3.BÖLÜM

577 218 123
                                    

KENAN HANZADE

İzmir ziyaretinin üzerinden tam iki hafta geçmişti. Kızı ve babasını yakın takibe aldırtmıştım. İkisininde attıkları her adımdan haberdar oluyordu. Kız biz İstanbul'a döndükten sonra kendilerine ait bi çiftlikte kalmaya başlamıştı. Blöf yapmadığımı gösterecektim ona.

Adamlarım harekete geçmek için benden haber bekliyorlardı. Babamın sevgili gelini öldürdükten sonra , her şey normale dönecekti. Saat tam beş buçuk'du. Başımı geriye doğru bırakmış ,gökyüzünü izliyordum. Az sonra vereceğim emirden sonra her şey bitecekti. Ortada anlaşma falan kalmayacaktı. Ve özgür kalacaktım.

Doğrulup masaya bıraktığım telefonumu aldım. Rehbere girdim ve adamımı aradım. Telefon açıldı.

"Zamanı geldi ikisini de otadan kaldırın. Bana ölüm haberleriyle gel. "dedim ve telefonu kapayıp ceketimin iç cebine koydum. Arbamın anahtarını aldığım gibi garaja gidip arabama bindim ve yola çıktım.

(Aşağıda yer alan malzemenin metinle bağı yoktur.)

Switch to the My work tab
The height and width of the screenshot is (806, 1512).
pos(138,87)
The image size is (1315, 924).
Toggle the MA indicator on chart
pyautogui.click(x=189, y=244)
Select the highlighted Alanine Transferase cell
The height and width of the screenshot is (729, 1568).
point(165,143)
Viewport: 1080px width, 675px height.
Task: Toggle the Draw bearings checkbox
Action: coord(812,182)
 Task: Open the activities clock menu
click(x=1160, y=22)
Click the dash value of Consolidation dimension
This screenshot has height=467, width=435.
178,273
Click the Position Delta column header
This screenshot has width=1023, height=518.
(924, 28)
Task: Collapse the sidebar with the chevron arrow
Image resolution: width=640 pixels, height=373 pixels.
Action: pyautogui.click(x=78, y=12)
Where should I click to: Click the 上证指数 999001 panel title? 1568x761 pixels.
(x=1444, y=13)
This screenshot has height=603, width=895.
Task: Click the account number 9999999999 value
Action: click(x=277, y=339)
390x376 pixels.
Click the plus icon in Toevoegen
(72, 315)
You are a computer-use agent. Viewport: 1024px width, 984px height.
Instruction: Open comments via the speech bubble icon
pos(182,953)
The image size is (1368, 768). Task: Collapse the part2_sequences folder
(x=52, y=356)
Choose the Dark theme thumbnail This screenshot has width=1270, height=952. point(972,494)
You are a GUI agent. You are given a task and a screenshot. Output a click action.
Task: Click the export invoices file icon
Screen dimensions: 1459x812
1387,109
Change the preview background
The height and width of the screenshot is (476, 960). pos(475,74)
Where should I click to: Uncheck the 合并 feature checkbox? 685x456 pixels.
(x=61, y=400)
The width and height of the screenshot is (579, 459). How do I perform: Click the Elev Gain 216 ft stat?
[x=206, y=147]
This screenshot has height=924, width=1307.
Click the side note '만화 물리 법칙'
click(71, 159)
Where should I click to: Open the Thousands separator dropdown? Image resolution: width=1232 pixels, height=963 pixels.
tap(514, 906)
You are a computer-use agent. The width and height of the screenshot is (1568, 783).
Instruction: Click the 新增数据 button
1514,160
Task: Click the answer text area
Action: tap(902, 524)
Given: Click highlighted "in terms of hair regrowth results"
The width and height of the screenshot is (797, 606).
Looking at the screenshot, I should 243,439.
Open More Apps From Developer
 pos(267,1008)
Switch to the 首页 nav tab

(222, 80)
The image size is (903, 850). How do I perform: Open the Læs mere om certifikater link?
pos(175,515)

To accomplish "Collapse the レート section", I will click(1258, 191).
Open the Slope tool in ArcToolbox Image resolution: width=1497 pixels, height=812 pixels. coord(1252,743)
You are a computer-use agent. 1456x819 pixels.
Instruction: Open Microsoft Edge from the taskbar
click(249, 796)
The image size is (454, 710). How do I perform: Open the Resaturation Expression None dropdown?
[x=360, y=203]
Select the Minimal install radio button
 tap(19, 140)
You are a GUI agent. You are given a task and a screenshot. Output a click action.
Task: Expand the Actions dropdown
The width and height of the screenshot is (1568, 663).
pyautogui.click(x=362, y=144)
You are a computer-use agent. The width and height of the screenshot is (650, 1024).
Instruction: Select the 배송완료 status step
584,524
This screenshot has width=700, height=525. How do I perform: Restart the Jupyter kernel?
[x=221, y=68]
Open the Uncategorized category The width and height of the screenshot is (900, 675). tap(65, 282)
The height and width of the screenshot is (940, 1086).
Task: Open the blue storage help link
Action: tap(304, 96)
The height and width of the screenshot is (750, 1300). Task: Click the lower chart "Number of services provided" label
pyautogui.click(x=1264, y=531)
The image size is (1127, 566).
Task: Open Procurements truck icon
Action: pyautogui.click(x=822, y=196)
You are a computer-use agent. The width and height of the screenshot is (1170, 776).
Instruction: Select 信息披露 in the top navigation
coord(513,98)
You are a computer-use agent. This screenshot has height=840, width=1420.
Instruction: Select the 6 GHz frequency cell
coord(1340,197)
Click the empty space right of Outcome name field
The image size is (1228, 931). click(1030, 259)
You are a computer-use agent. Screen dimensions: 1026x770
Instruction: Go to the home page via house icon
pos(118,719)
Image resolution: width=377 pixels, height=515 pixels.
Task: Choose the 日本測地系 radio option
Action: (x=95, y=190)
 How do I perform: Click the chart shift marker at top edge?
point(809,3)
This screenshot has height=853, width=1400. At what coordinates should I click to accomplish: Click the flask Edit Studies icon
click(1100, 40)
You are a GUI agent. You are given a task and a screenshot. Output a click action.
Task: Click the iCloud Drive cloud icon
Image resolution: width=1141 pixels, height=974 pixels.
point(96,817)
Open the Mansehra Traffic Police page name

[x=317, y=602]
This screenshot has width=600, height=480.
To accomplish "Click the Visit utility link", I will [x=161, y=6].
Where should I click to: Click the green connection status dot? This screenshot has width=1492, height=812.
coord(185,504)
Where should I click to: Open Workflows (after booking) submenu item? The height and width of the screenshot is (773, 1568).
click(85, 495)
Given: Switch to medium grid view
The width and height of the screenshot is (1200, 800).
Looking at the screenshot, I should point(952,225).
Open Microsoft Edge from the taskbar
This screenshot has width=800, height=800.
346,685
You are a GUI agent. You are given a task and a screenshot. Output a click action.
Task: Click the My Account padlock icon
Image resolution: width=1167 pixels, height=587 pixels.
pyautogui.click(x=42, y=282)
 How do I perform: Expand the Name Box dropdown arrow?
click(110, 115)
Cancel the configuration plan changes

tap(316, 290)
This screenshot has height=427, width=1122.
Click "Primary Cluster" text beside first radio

Sırada babama vardı. Onu bu acılı gününde yanlız bırakmamalıydım. Zira müstakbel gelinini ve dünürünün kaybı ağır gelebilirdi. O kadarda acımasız değildim. Babamın onların başına gelenleri öğrendiğindeki suratını görmek istiyordum. En çok bu zevk verecekti bana. Zira antlaşmayı önüme koyduğunda benim ne hissetiğimi anlamasını istiyordum. Benimle oynanmayacağını göstermeliydim ona. Sabırsızlanıyordum. Bir an önce babama gitmeliydim. Gaza bastım.

Yarım saat sonra konağa bahçe kapısına gelmiştim. Güvenlik beni görünce bahçe kapısını açtı. İçeriye doğru sürdüm arabayı. Konağın avlusunda durdurdum ve arabadan indim. Avluda bekleyen korumalardan birine arabamı park etmesini söyledim ve kapıya doğru yürüdüm. Zile bastım. Hizmetçilerden biri kapıyı açtı içeriye geçtim.

"Hoşgeldiniz , Kenan bey."dedi arkamdan gelen hizmetçi kız.

"Babam evdemi?"dedim.

"Evet. Selim bey oturma odasındalar efendim."dedi. Oturma odasına girdim. Babam her zaman oturduğu koltukta oturuyordu. Elinde bir roman sayfasını çeviriyordu.

"Hoşgeldin Kenan."dedi beni görünce şaşkın bir şekilde.

"Hoşbuldum."dedim. Babam benim buraya boşu boşuna gelmeyeceğimi biliyordu.

"Böyle aniden gelmeni neye borçluyuz?"dedi. Evet. Ben bu eve nadiren uğrardım. Ve hiç bi zaman nedensiz gelmezdim.

"Konuşmak için."dedim. Bir müddet baktı. Boşuna gelmediğimi biliyordu.

"Geç , otur"dedi karşısındaki koltuğu göstererk. Koltuğa geçip oturdum...

ATEŞ DEMİR

Yaklaşık iki hafta olmuştu çiftliğe geleli. İki gün önce bileğimdeki sargıyı çıkartırmıştım. Yarın eve dönecektim. Vicudumdaki morluklar kaybolmaya başlamıştı. Holdingde işler birikmeye başlamıştı artık dönmeliydim işleri aksatamazdım daha fazla. Zira önemli bir ihale vardı. Şu evlilik meselesi aklıma gelince canım sıkılıyordu. Evlenmeyi bende istemiyordum ama babam için yapmalıydım.

Saat tam dört kırktı. At sırtında ormanda küçük bir tura çıkmıştım ve eve dönüyordum. İnsan zamanın nasıl geçtiğini anlamıyordu burada. Yaklaşık üç yıldan beri çiftliğe gelmiyorduk. O kadar zaman geçmesine rağmen sanki tek bir yaprak bile yerinden oynamamış gibiydi buralarda. İçimdeki sıkıntıya iyi gelmesi umuduyla gelmiştim buraya. Yarın buradan gidecek olmam beni üzüyordu. Kafa dinleme de buraya kadardı işte. Dönmek değilde ,döndüğümde istemediğim ama kabullenmek zorunda olacağım bir süreç bekliyordu beni.